#### Фрагмент страницы ####

В стремлении к самопознанию, осуществляющемуся через дневниковые записи, не было ничего исключительного для того времени. Годом раньше Лев Толстой, также родившийся в 1828 году, начал вести дневник с целью скрупулезного изучения себя и своей личности; в будущем наблюдения над собственной психикой послужили ему опытным полем для романов. К ведению подобного дневника приступил в 1852 году и Николай Добролюбов (родившийся в 1836 году), причем одну из частей он назвал «Психоторий» — лаборатория умственных процессов. Характерно, что люди поколения Чернышевского (включая Толстого и Достоевского),
проявили глубокий интерес к Руссо8, особенно к его «Исповеди», а также к мемуарной и документальной литературе; в те годы вышли из печати русские переводы «Замогильных записок» Шатобриана, «Исповеди» Ламартина, писем Бенжамена Констана, «Поэзии и правды» Гете.
Расцвету самоанализа способствовал сложившийся в философских кружках 40-х годов культ «внутреннего человека», проанализированный Л. Я. Гинзбург. В таких «частных» сочинениях 40-х годов, как дневники Герцена, письма Огарева, письма Станкевича и Бакунина, ранние письма Белинского, встречаются поразительные по своему саморазоблачительному характеру признания и глубокие обобщения, основанные на личном опыте. Однако между документами частной жизни эпохи романтизма и эпохи реализма имеется существенная разница. Для людей 30—40-х гг. путь к пониманию внутренней жизни шел через философию. Человеческую личность, ее эмоции и даже обыденные ситуации повседневной жизни они воспринимали в метафизических категориях. Эту черту описал Герцен: «Все в самом деле непосредственное, всякое простое чувство было возводимо в отвлеченные категории и возвращалось оттуда без капли живой крови, бледной алгебраической тенью [...] Самая слеза, навертывавшаяся на веках, была строго отнесена к своему порядку, к "гемюту" или к "трагическому в сердце"».9 Характерно, что письма и дневники этого поколения практически лишены как конкретного психологического материала, так и конкретных деталей быта.10
Новый подход к анализу и пониманию человеческой жизни впервые проявился в дружеских письмах Белинского, теоретика русской реалистической эстетики и предтечи шестидесятников. Еще в 1837 году в письмах к Михаилу Бакунину, который особо славился философским «изъяснением жизненных явлений»", Белинский заявлял, что видит в этой стратегии и недостаток психологического анализа, и моральную проблему: «несоответствие между внешней и внутренней жизнью», возникающее из-за «презрения к гривенникам». Под этим он подразумевал романтическое табу на факты «низкой действительности», т. е. на все то, что связано с вопросами материального существования — деньгами, бытовыми условиями, человеческим телом. Из-за чего, делает вывод Белинский, романтики не видели связи между внешними обстоятельствами и внутренней жизнью.12
Страстный призыв Белинского к Бакунину, аристократу по рождению и воспитанию, не забывать о гривенниках, отнестись к ним с пристальным вниманием, имел особой смысл, ибо исходил от единственного в бакунинском кругу простолюдина — человека, который в силу своего социального положения был по рукам и ногам опутан этой самой «низкой действительностью». В письме от 1 но-
ября 1837 года Белинский в мельчайших подробностях описывает Бакунину материальную сторону своего существования, которая в соответствии с культурными конвенциями времени должна была оставаться за пределами описываемого (а может быть, и осознаваемого) человеком, посвятившим себя литературе:
«Я сажусь за дело, перевожу с немецкого или делаю что-нибудь другое, — и что же? я дрожу от холода, руки мои не в состоянии держать перо, животная сторона моя громко дает о себе знать. Я бросаю перо и иду — куда-нибудь, иногда в лавку Глазунова, где часов шесть сряду болтаю черт знает что. В другое время только что разделаюсь, то есть разохочусь делать, пользуясь гармоническим состоянием души, — и вдруг получаю записку, где мне напоминают, что за взятые мною 500 руб. надо заплатить за месяц 30 р. ассигнациями], а в ответ пишу, нельзя ли этих денег за меня заплатить, да еще достать мне сот восемь за такие же проценты»13.

####

Письменное задание 1: Какие русские переводы, вышедшие в те годы, перечислены во фрагменте страницы выше?

#### Записи к заданию ####

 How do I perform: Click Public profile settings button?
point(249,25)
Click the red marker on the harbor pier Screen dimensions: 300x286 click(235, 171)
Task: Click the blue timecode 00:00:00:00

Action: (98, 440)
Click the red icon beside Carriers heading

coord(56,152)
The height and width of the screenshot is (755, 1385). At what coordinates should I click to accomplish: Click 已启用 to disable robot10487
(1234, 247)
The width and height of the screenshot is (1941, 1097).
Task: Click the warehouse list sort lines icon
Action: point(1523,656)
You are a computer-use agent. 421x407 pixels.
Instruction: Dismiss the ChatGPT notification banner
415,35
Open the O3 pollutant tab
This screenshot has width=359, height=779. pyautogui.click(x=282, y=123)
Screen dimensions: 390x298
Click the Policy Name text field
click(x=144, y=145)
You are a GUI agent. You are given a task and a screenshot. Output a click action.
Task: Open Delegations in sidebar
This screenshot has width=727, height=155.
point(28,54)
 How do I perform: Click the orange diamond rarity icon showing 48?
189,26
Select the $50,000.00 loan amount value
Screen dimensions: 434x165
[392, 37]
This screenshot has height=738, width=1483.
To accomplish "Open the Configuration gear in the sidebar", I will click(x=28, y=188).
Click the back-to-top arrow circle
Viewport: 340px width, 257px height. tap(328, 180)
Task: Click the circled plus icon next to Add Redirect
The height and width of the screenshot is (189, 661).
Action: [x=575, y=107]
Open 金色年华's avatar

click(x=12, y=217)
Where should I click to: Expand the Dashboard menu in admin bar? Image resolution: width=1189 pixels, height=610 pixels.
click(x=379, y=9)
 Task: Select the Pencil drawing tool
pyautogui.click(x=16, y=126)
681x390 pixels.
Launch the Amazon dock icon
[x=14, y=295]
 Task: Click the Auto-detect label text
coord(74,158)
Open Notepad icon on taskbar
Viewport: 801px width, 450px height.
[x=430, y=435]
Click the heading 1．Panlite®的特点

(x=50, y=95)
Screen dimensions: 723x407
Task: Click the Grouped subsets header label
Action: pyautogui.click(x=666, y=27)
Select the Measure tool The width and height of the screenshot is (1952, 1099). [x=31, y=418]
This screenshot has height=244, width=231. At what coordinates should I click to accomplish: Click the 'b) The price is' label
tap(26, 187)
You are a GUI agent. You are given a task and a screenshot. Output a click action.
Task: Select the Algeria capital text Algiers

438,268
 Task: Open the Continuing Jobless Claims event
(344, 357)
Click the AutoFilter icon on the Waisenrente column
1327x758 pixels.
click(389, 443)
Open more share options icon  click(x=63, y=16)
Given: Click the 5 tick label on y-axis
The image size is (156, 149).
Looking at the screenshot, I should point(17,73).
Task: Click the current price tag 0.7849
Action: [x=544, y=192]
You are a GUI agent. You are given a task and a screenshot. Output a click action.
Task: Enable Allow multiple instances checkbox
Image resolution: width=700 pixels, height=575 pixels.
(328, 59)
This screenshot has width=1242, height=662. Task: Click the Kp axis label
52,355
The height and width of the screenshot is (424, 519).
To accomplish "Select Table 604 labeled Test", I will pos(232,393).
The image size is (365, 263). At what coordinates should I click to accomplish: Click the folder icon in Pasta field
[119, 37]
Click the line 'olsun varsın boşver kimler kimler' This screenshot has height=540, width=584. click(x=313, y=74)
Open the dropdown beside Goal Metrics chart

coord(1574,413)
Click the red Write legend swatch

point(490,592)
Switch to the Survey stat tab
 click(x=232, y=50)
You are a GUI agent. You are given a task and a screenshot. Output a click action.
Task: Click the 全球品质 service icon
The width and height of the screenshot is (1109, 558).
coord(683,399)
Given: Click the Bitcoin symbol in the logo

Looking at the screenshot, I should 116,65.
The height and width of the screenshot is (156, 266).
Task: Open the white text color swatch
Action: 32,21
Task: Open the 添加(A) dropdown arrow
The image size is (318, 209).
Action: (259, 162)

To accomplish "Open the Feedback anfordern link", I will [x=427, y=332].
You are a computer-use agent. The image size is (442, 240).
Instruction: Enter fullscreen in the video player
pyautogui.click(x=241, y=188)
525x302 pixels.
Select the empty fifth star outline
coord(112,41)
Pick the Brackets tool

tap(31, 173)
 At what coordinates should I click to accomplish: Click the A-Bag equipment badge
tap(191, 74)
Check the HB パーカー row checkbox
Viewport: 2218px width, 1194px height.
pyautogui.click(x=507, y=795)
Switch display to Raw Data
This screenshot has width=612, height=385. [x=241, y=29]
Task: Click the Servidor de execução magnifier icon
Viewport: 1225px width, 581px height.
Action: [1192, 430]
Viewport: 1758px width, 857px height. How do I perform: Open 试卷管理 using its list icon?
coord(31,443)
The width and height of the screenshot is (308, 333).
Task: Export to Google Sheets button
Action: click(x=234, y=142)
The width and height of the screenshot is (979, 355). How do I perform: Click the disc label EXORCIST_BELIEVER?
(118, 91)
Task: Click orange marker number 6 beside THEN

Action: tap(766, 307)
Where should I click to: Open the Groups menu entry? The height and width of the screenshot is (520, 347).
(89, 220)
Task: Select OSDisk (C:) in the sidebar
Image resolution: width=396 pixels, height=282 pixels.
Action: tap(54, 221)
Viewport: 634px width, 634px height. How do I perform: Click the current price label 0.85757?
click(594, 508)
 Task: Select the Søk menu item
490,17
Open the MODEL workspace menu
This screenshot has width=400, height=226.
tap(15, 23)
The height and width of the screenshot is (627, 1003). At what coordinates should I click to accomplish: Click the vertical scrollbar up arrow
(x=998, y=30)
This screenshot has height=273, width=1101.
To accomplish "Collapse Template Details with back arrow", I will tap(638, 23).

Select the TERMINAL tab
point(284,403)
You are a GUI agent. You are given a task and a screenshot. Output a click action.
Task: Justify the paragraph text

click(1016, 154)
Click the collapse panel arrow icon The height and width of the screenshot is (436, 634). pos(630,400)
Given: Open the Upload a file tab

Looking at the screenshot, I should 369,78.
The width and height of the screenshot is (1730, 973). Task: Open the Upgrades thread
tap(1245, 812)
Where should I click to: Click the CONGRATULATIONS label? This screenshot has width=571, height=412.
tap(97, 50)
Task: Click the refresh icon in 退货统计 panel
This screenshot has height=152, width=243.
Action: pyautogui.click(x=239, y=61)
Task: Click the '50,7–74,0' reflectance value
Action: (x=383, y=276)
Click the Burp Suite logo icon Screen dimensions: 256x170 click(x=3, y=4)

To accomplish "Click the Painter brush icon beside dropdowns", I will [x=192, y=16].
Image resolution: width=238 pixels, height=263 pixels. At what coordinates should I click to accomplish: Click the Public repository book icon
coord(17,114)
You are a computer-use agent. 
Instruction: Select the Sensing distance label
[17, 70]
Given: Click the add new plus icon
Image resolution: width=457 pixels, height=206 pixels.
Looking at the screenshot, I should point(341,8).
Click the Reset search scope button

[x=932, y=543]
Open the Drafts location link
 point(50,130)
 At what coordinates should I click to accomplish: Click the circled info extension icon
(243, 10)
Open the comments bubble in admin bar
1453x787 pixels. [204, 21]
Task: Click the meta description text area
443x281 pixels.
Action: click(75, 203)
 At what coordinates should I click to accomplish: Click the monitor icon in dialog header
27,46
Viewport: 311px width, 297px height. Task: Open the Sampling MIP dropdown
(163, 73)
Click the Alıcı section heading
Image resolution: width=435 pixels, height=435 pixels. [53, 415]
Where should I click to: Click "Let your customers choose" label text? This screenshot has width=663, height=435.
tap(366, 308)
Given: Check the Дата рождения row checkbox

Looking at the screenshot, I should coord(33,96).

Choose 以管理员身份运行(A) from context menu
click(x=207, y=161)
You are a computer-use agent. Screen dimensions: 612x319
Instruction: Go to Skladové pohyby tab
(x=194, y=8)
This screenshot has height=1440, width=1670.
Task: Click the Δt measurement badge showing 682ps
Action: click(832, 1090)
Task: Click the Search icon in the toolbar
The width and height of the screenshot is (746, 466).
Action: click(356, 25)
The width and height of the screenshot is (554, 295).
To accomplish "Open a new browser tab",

####

Письменное задание 2: Воспроизведите без изменений строки записей выше: от самого начала записей до строки с "[x=430, y=435]", включая обе границы.

Правильный ответ 1: «Замогильные записки» Шатобриана, «Исповедь» Ламартина, письма Бенжамена Констана, «Поэзия и правда» Гете.

Правильный ответ 2:
 How do I perform: Click Public profile settings button?
point(249,25)
Click the red marker on the harbor pier Screen dimensions: 300x286 click(235, 171)
Task: Click the blue timecode 00:00:00:00

Action: (98, 440)
Click the red icon beside Carriers heading

coord(56,152)
The height and width of the screenshot is (755, 1385). At what coordinates should I click to accomplish: Click 已启用 to disable robot10487
(1234, 247)
The width and height of the screenshot is (1941, 1097).
Task: Click the warehouse list sort lines icon
Action: point(1523,656)
You are a computer-use agent. 421x407 pixels.
Instruction: Dismiss the ChatGPT notification banner
415,35
Open the O3 pollutant tab
This screenshot has width=359, height=779. pyautogui.click(x=282, y=123)
Screen dimensions: 390x298
Click the Policy Name text field
click(x=144, y=145)
You are a GUI agent. You are given a task and a screenshot. Output a click action.
Task: Open Delegations in sidebar
This screenshot has width=727, height=155.
point(28,54)
 How do I perform: Click the orange diamond rarity icon showing 48?
189,26
Select the $50,000.00 loan amount value
Screen dimensions: 434x165
[392, 37]
This screenshot has height=738, width=1483.
To accomplish "Open the Configuration gear in the sidebar", I will click(x=28, y=188).
Click the back-to-top arrow circle
Viewport: 340px width, 257px height. tap(328, 180)
Task: Click the circled plus icon next to Add Redirect
The height and width of the screenshot is (189, 661).
Action: [x=575, y=107]
Open 金色年华's avatar

click(x=12, y=217)
Where should I click to: Expand the Dashboard menu in admin bar? Image resolution: width=1189 pixels, height=610 pixels.
click(x=379, y=9)
 Task: Select the Pencil drawing tool
pyautogui.click(x=16, y=126)
681x390 pixels.
Launch the Amazon dock icon
[x=14, y=295]
 Task: Click the Auto-detect label text
coord(74,158)
Open Notepad icon on taskbar
Viewport: 801px width, 450px height.
[x=430, y=435]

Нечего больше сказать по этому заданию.